### STATED EXERCISE:
Return every line of the data below that contains the word "size".

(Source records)
>>>

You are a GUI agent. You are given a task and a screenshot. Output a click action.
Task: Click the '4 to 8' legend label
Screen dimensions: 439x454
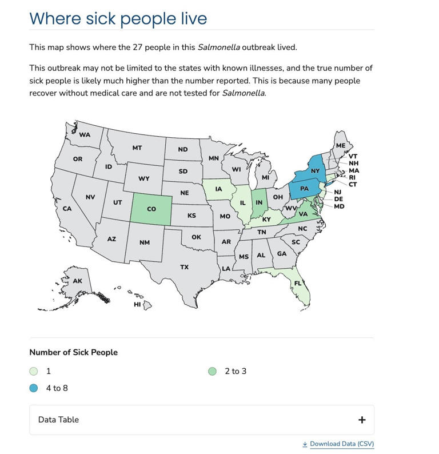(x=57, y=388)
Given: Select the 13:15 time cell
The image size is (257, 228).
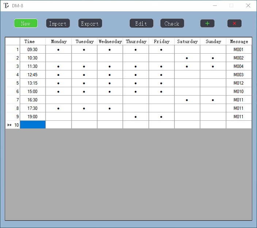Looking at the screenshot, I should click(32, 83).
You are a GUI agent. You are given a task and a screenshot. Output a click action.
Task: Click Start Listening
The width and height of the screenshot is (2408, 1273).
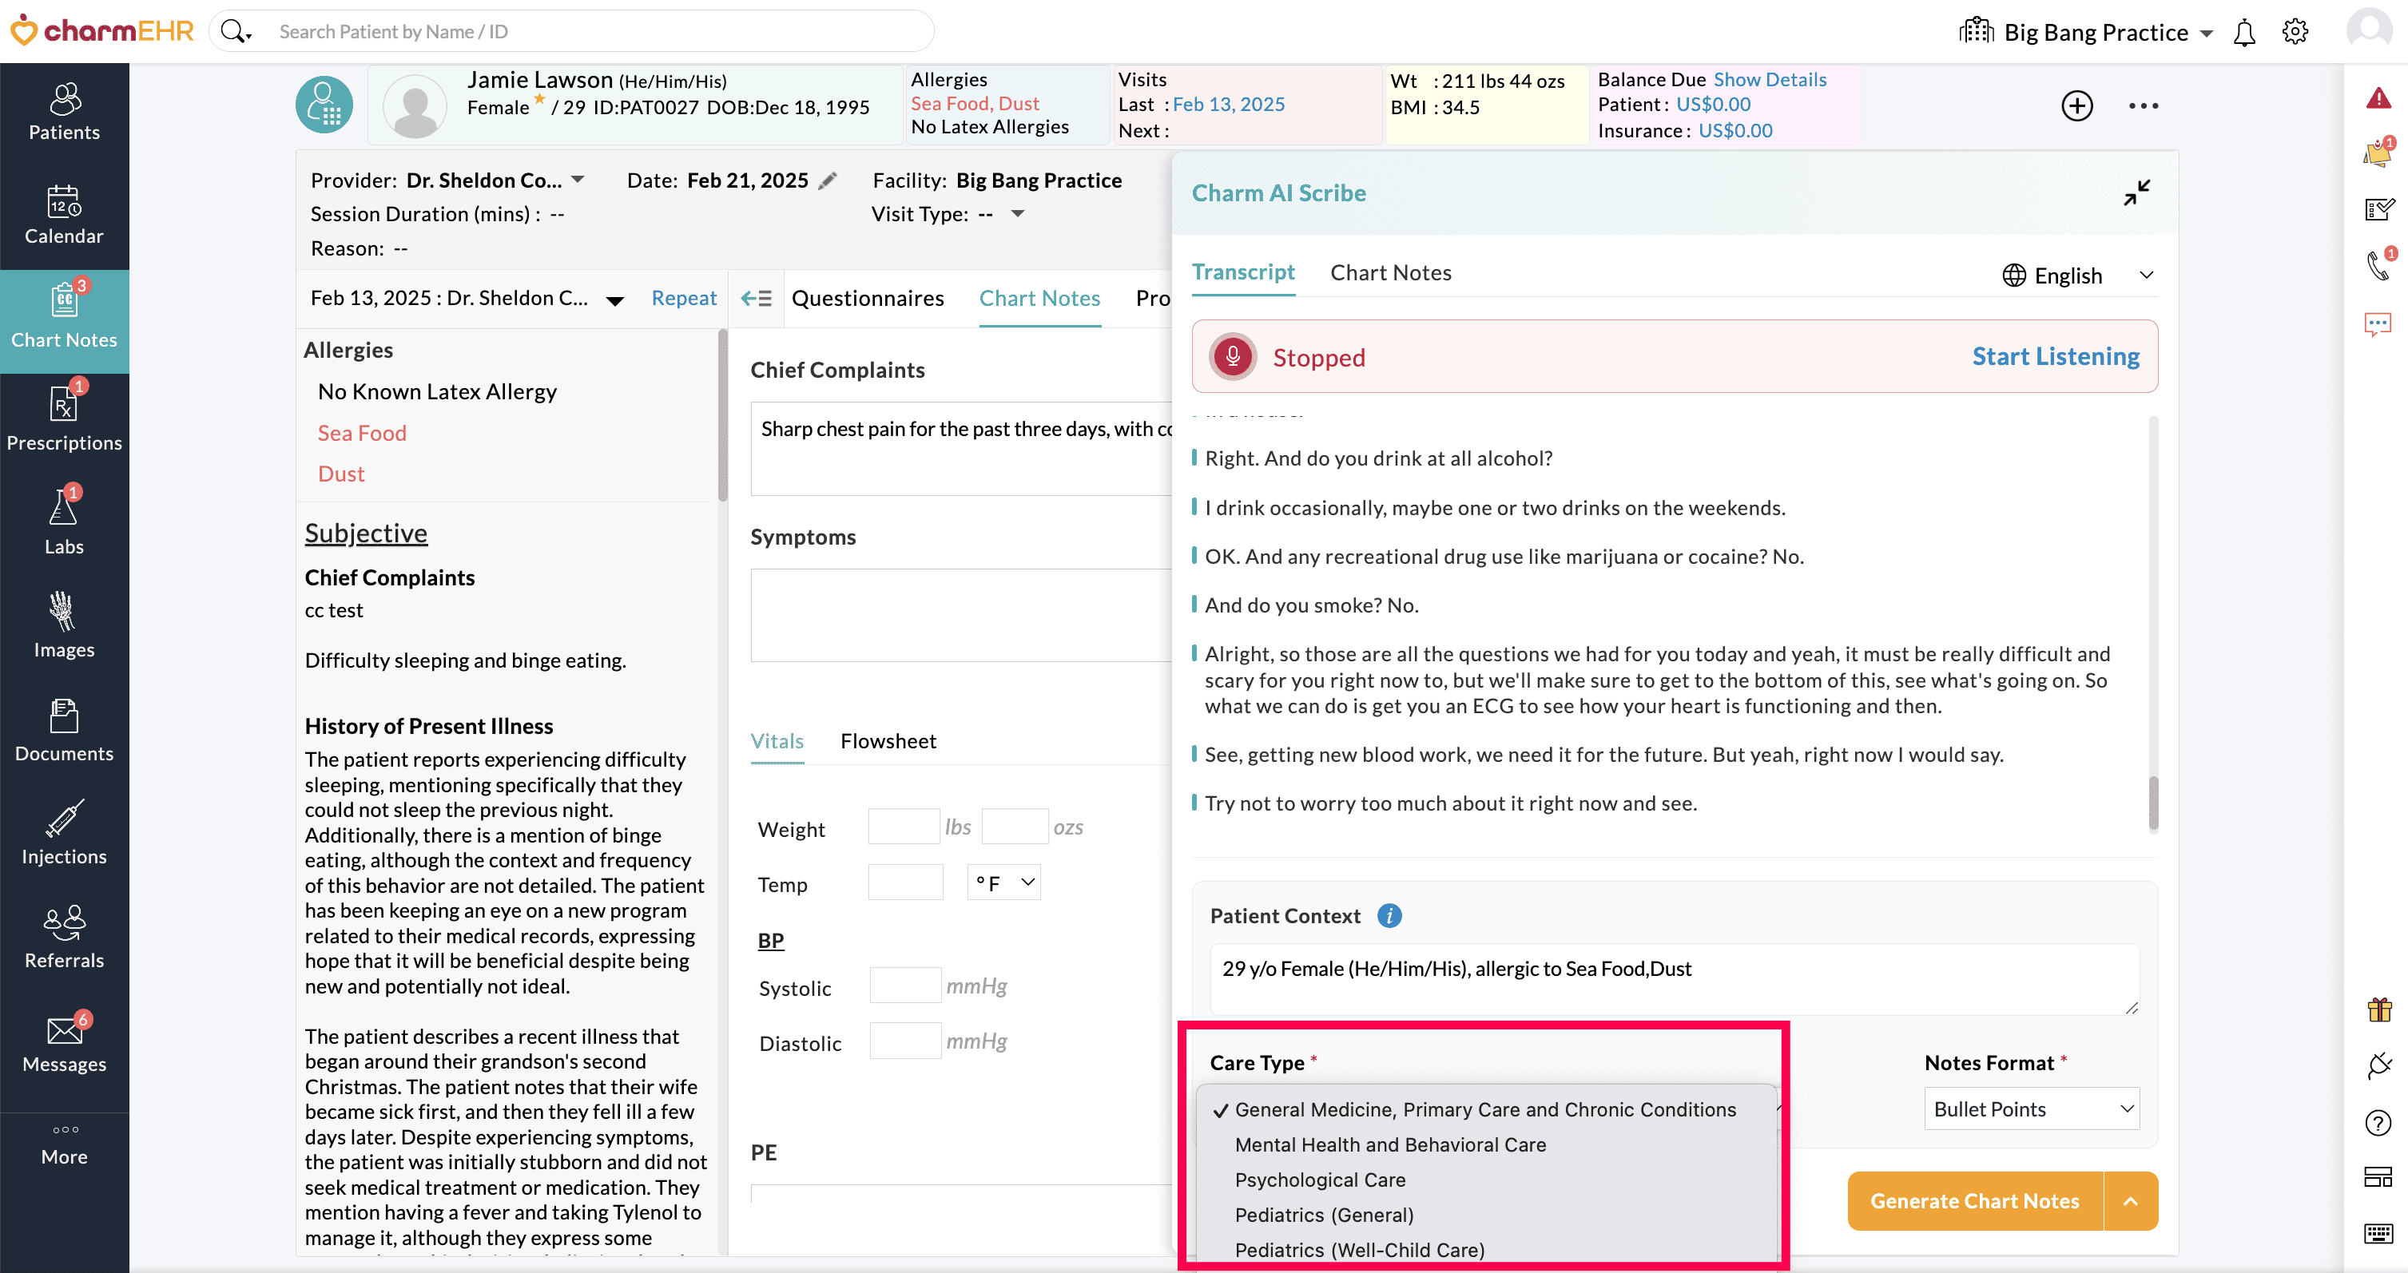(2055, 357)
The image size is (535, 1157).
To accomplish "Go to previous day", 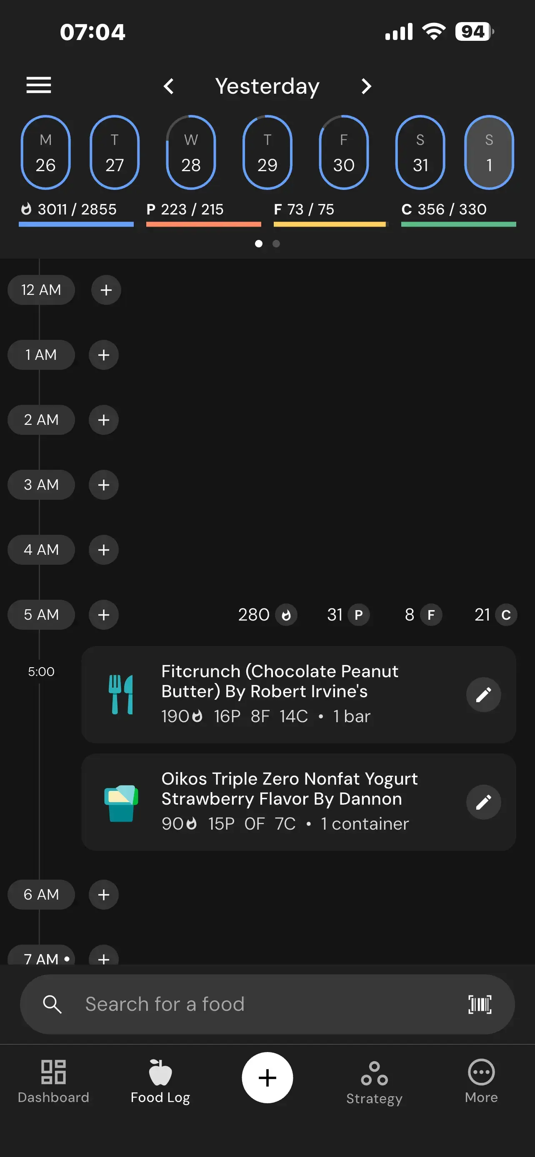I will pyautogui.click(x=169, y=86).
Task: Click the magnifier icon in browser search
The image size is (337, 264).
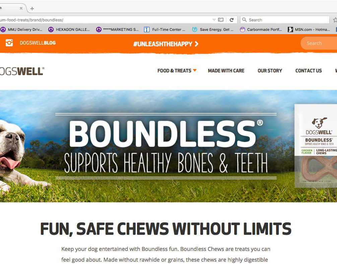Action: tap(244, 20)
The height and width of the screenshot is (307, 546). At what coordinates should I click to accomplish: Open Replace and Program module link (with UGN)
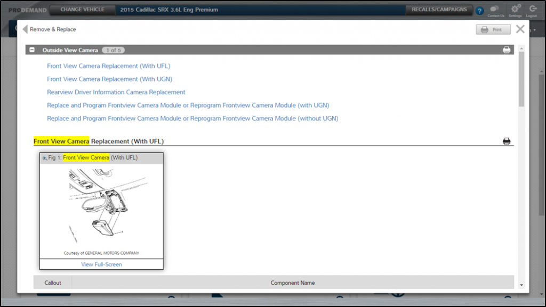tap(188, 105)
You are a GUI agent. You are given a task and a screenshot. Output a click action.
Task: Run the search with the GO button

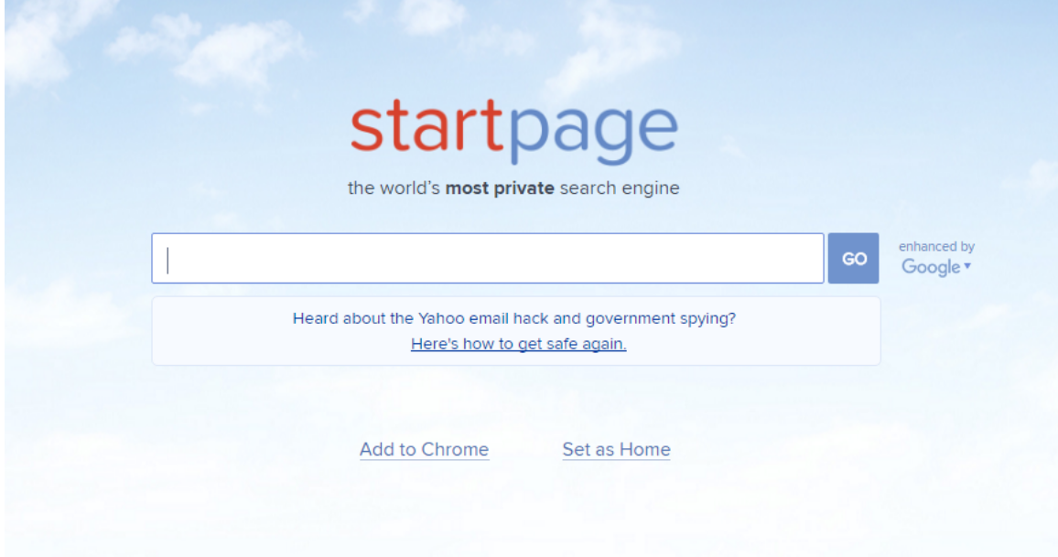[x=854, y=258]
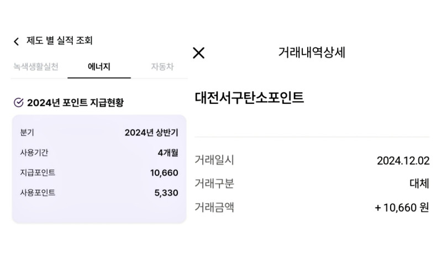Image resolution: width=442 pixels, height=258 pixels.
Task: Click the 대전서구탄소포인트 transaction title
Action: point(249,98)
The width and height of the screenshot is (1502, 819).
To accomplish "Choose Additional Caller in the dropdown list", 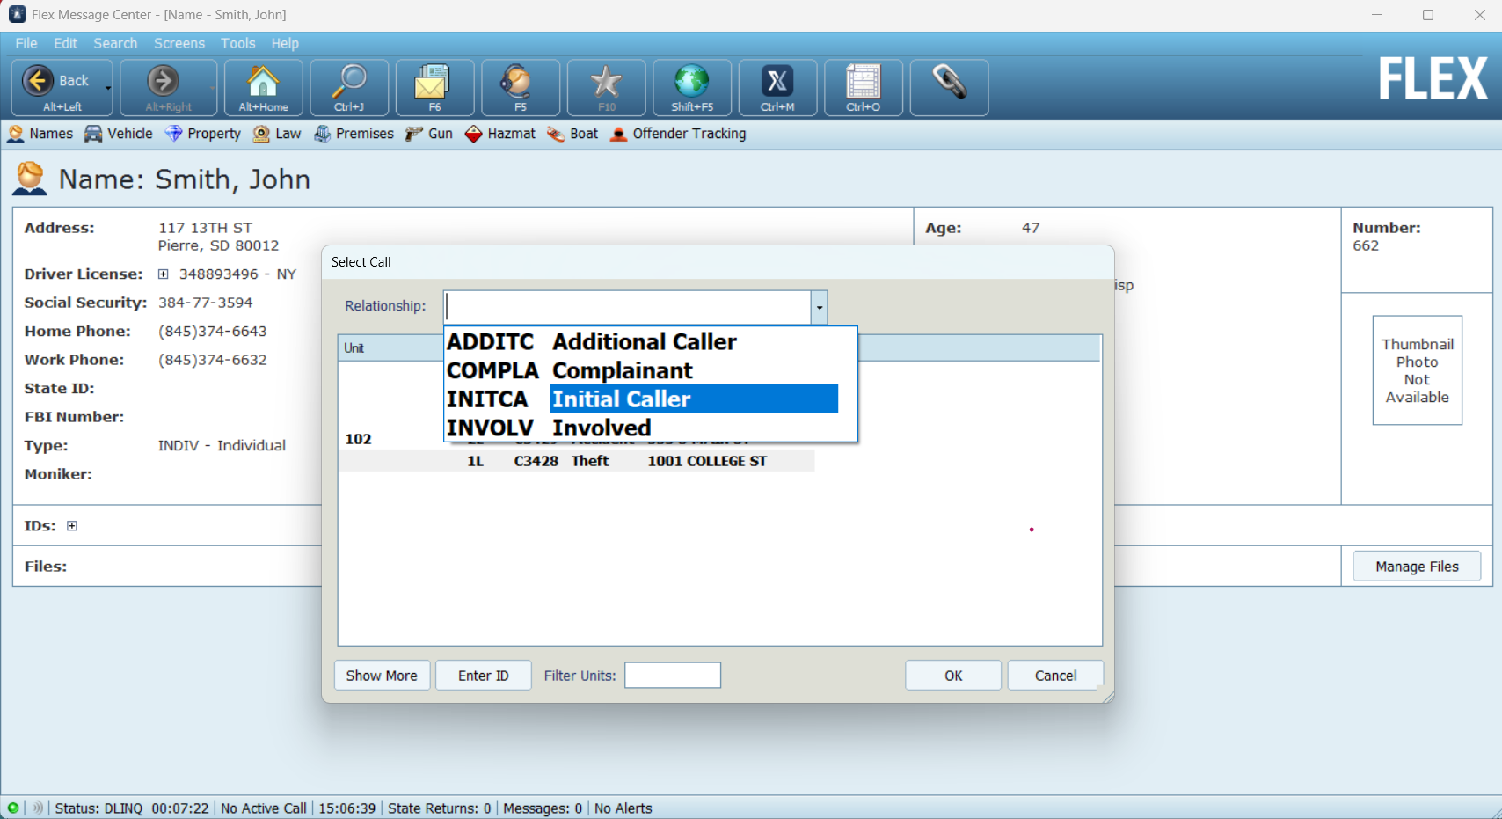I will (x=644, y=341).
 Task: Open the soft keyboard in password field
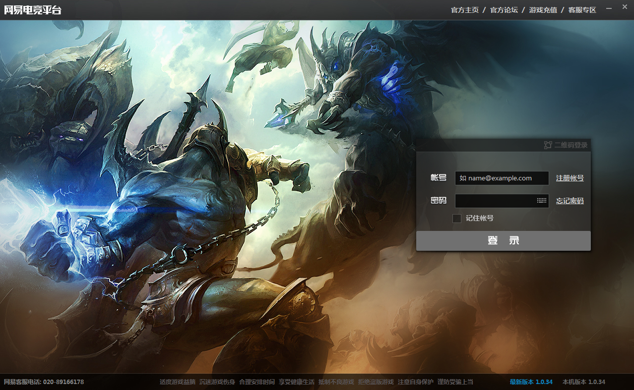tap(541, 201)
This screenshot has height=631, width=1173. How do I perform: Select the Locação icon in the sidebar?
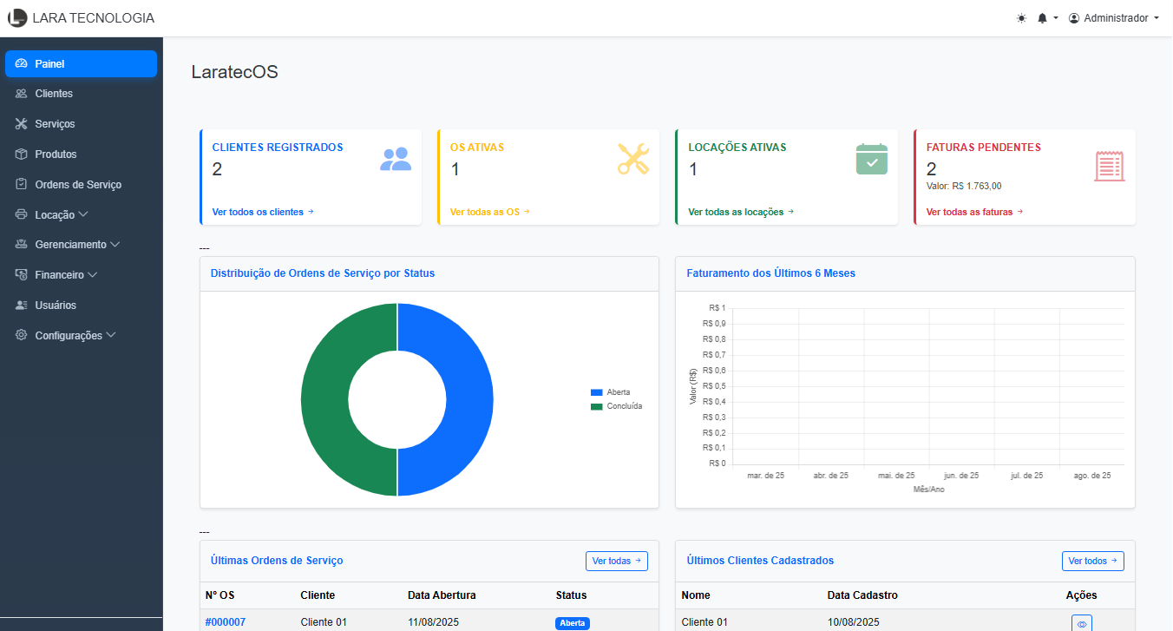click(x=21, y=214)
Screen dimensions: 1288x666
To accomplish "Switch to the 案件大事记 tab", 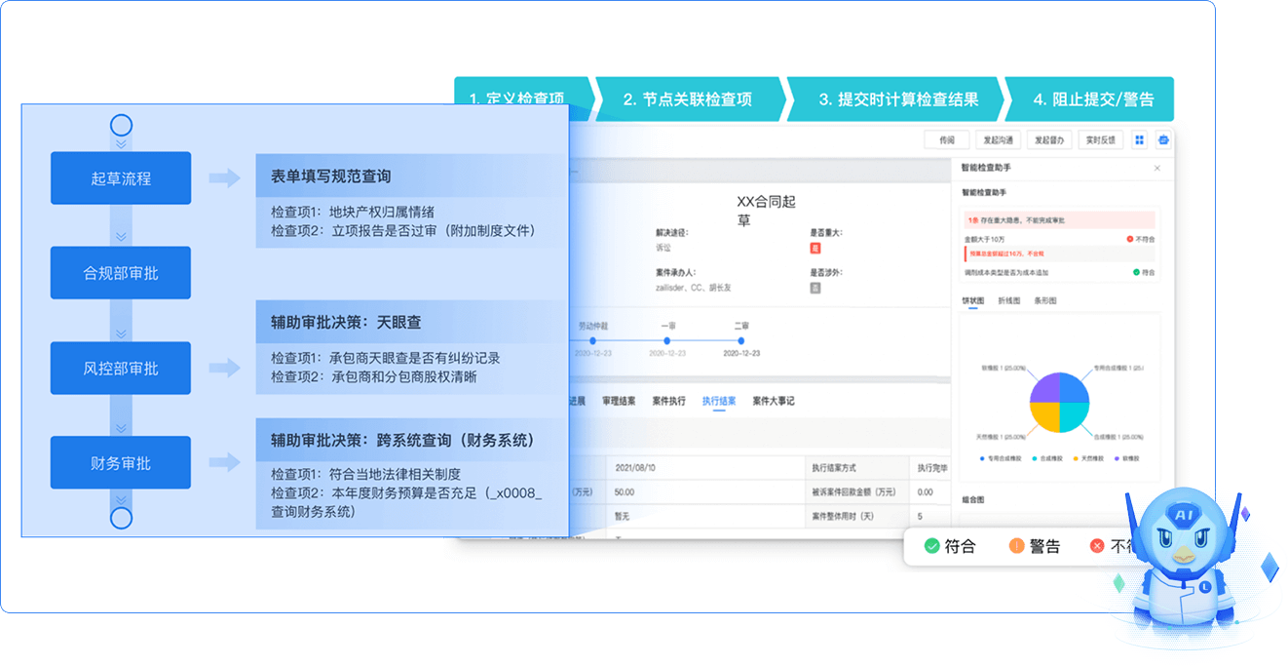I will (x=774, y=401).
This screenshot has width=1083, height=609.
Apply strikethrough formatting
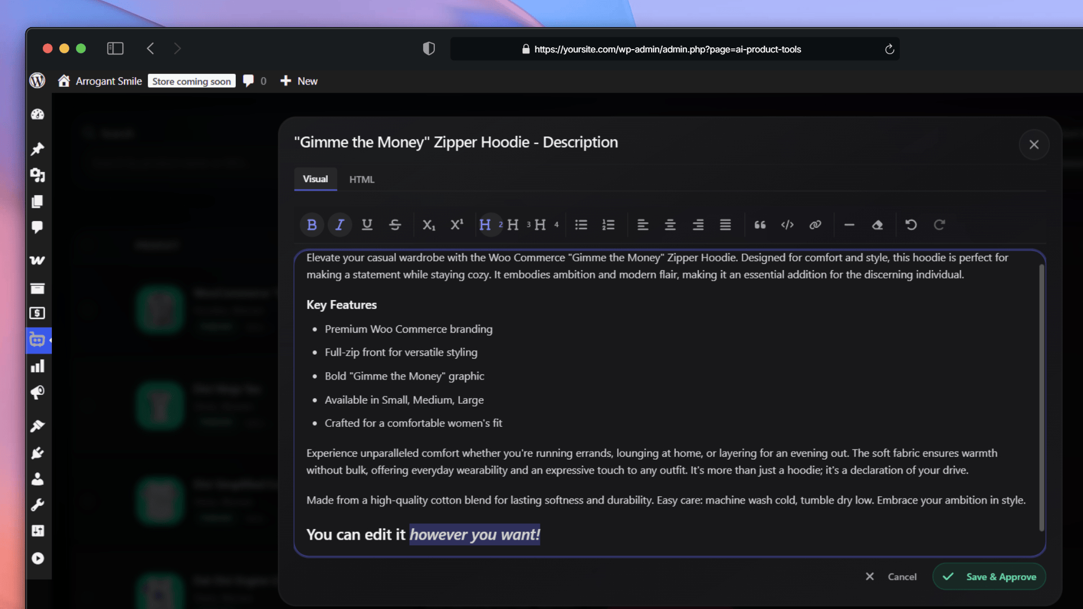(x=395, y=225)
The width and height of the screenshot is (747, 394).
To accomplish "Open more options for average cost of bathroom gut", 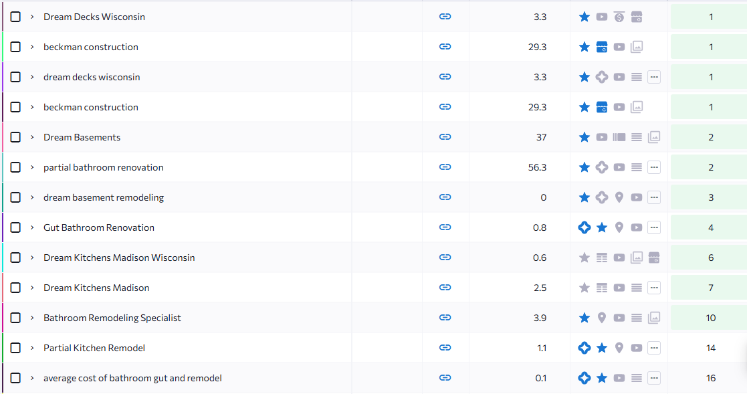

<<<

### OUTPUT FOR THIS EXERCISE:
The image size is (257, 228).
The image size is (535, 1157).
The image size is (337, 264).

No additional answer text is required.